Saved data entries:
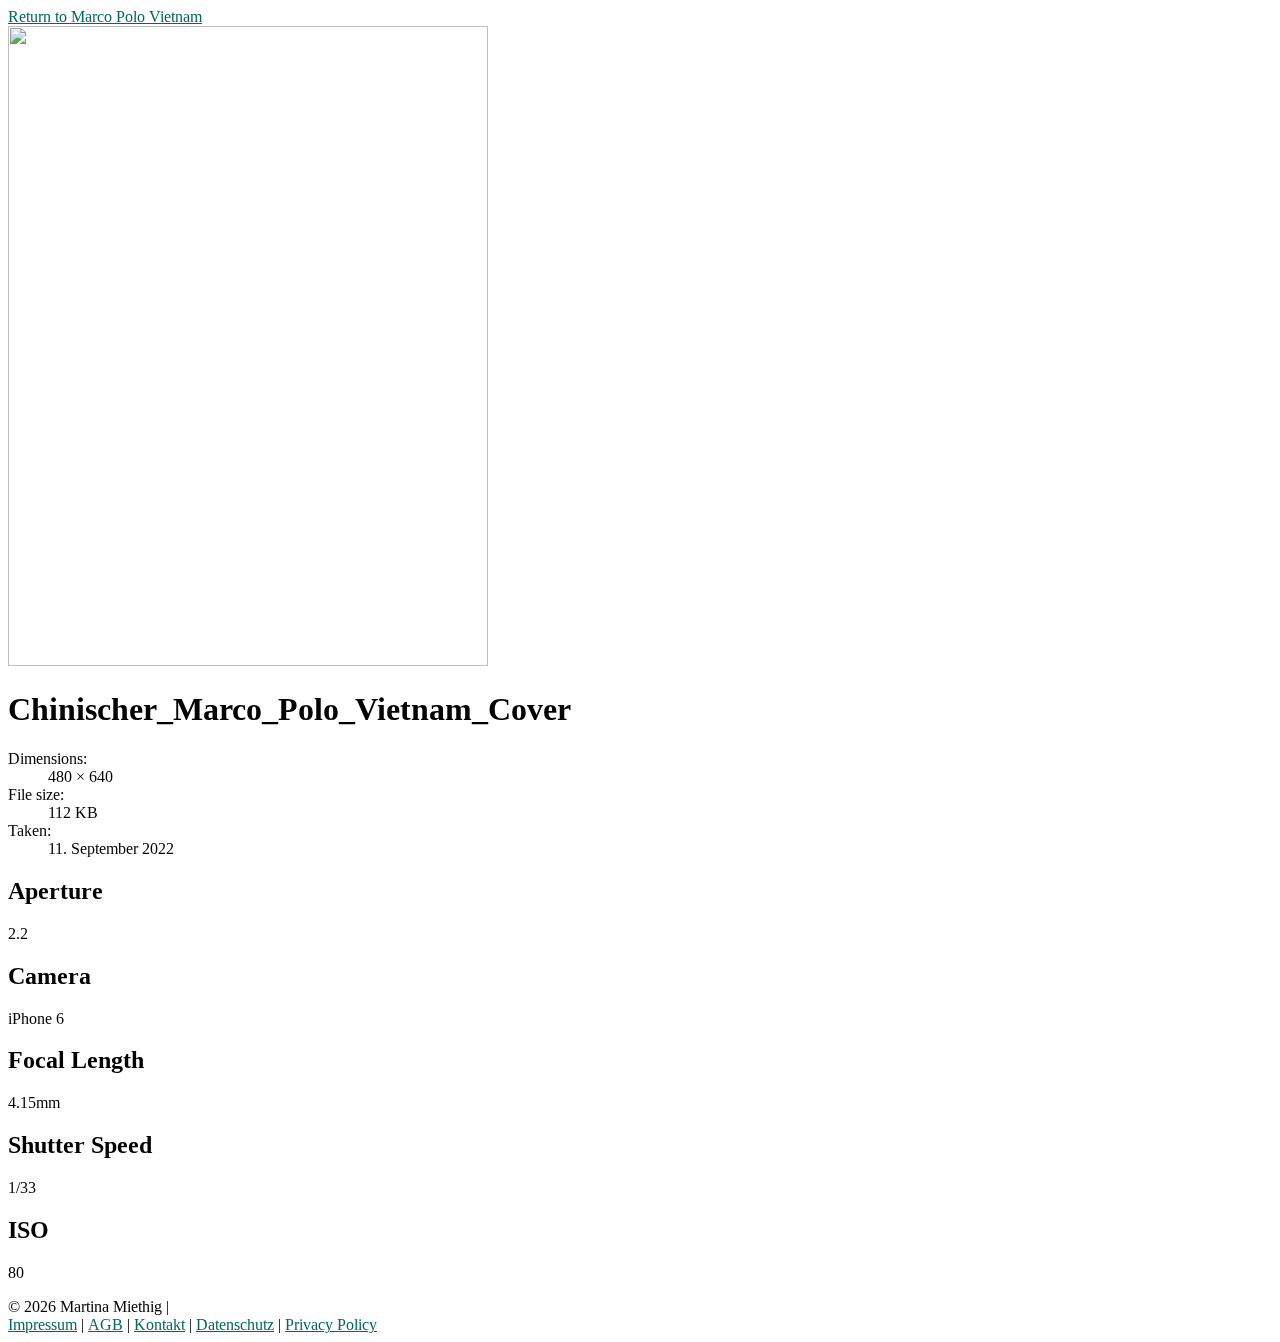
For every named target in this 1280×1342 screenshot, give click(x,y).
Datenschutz (235, 1324)
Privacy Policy (331, 1324)
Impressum (42, 1324)
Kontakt (159, 1324)
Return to (105, 16)
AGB (105, 1324)
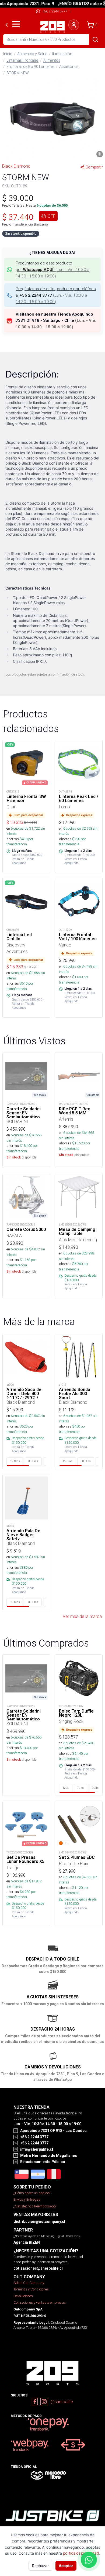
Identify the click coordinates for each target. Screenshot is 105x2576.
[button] (52, 119)
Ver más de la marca (82, 1616)
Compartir (94, 167)
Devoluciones (23, 2296)
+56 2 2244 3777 (54, 11)
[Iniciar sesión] (73, 24)
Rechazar (40, 2565)
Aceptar (66, 2565)
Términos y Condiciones (31, 2289)
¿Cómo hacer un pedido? (31, 2193)
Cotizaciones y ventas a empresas (39, 2302)
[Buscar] (95, 39)
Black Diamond (16, 166)
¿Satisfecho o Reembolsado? (34, 2206)
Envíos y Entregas (26, 2199)
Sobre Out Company (28, 2282)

- REQUIRED WORK:
Only the lines from the one containing "pedido? (31, 2193)" through the end of the entries above belong in the answer; repeat them exactly.

- SOLUTION TO THIS EXERCISE:
¿Cómo hacer un pedido? (31, 2193)
Cotizaciones y ventas a empresas (39, 2302)
[Buscar] (95, 39)
Black Diamond (16, 166)
¿Satisfecho o Reembolsado? (34, 2206)
Envíos y Entregas (26, 2199)
Sobre Out Company (28, 2282)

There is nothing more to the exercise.